Characterization of a Prion distribution and infectivity level in sheep TSE models and evalution of leucodepletion / Prion Trap impact on endogenous infectivity.

 

Seminar

Characterization of a Prion distribution and infectivity level in sheep TSE models and evalution of leucodepletion / Prion Trap impact on endogenous infectivity.

Olivier Andreoletti, PhD

Characterization of a Prion distribution and infectivity level in sheep TSE models and evalution of leucodepletion / Prion Trap impact on endogenous infectivity. The emergence of variant Creutzfeld-Jakob disease and the identification of its potential iatrogenic transmission by blood transfusion and blood components have raised major public health concerns. It led to the implementation of measures intending to prevent Creutzfeld-Jakob disease transmission risk in transfusion medicine. These measures were developed on the basis of limited relevant data on Prion infectivity levels and distribution in blood components. In the present study, using both a natural and an experimental scrapie model in sheep, we established the dynamics of the circulation of the TSE infectivity in blood during incubation phase of the disease. We also evaluated the minimal infectious dose able to transmit disease through blood transfusion and we established the presence of infectivity in plasma, platelets and in different blood mono-nucleated cellular populations.
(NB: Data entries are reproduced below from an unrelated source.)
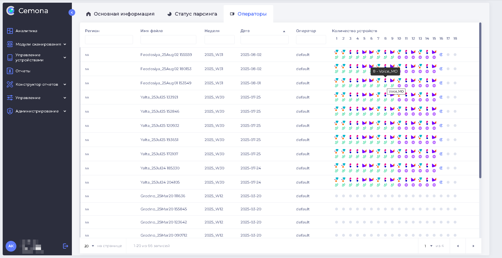Expand the Администрирование sidebar section
502x258 pixels.
37,111
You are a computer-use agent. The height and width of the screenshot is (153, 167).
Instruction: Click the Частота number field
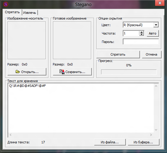tap(131, 33)
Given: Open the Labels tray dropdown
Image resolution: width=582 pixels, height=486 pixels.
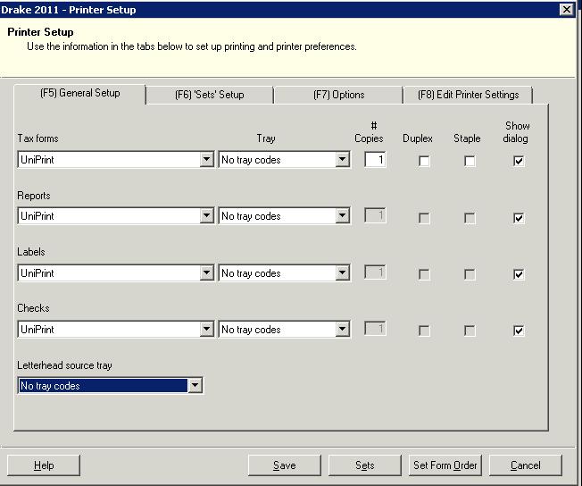Looking at the screenshot, I should point(343,273).
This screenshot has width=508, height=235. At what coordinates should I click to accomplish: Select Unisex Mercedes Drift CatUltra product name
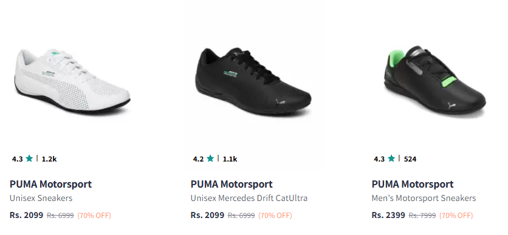pos(249,198)

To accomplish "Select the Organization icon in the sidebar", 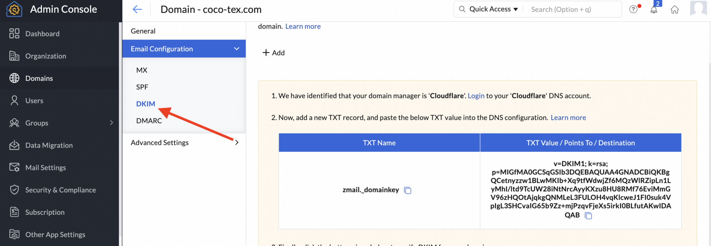I will point(14,56).
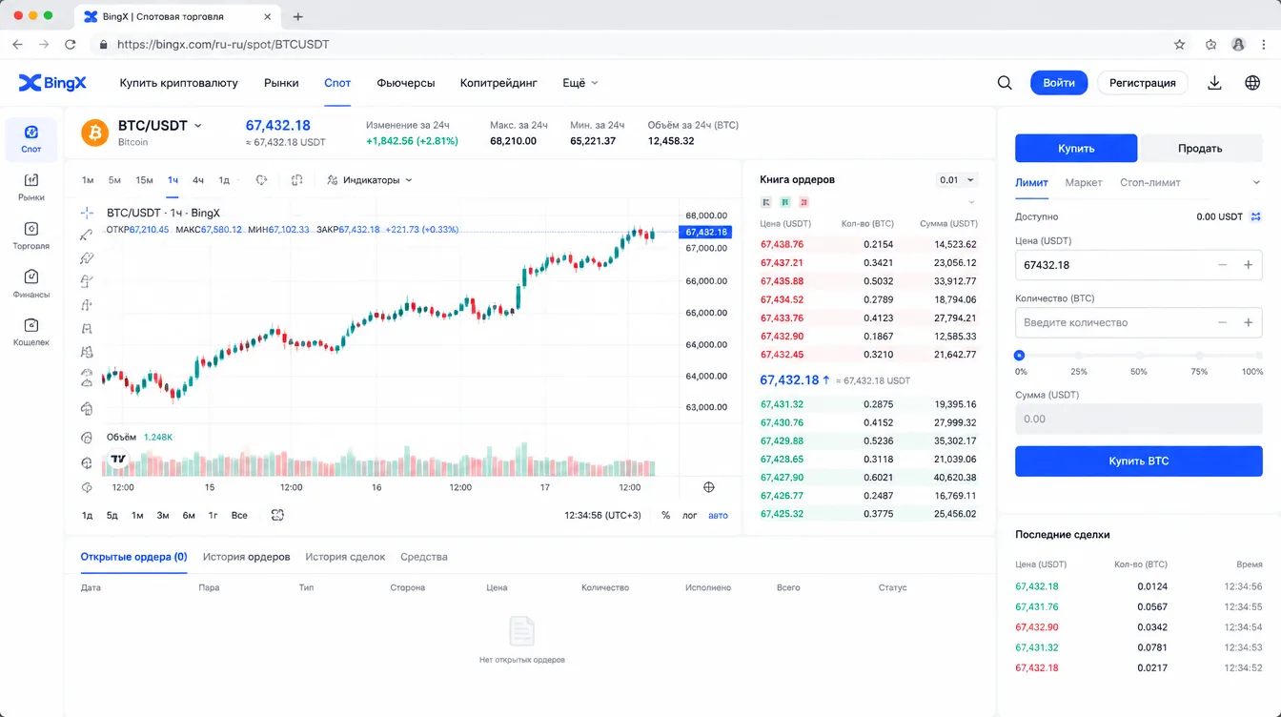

Our finding indicate that 0.2 ml of blood are sufficient to transmit disease and that most of the blood components (including platelets) and mononuclear cell population contain consistent levels of infectivity. We further demonstrated that the fixation of leuco-platelet fraction with paraformaldehyde dramatically impaired their capacity to transmit the disease through transfusion and that extensive washing of the cells had no impact on their infectivity. Finally, using our experimental sheep scrapie model, we investigated the impact of leuco-depletion and of two Prion Trap devices that were proposed to reduce TSE transmission by Red Blood Cell Concentrates (RBCs). Within the limits of our model and of the experiment, our findings strongly support that leuco-depletion is an efficient, whereas not an 100% optimal method to reduce the TSE transmission risk by both RBCs and plasma. It also suggests that Prion Trap might not bring clear beneficial effect (by comparison to leuco-depletion alone) for mitigating the risk of TSE transmission that is associated to the transfusion of RBC.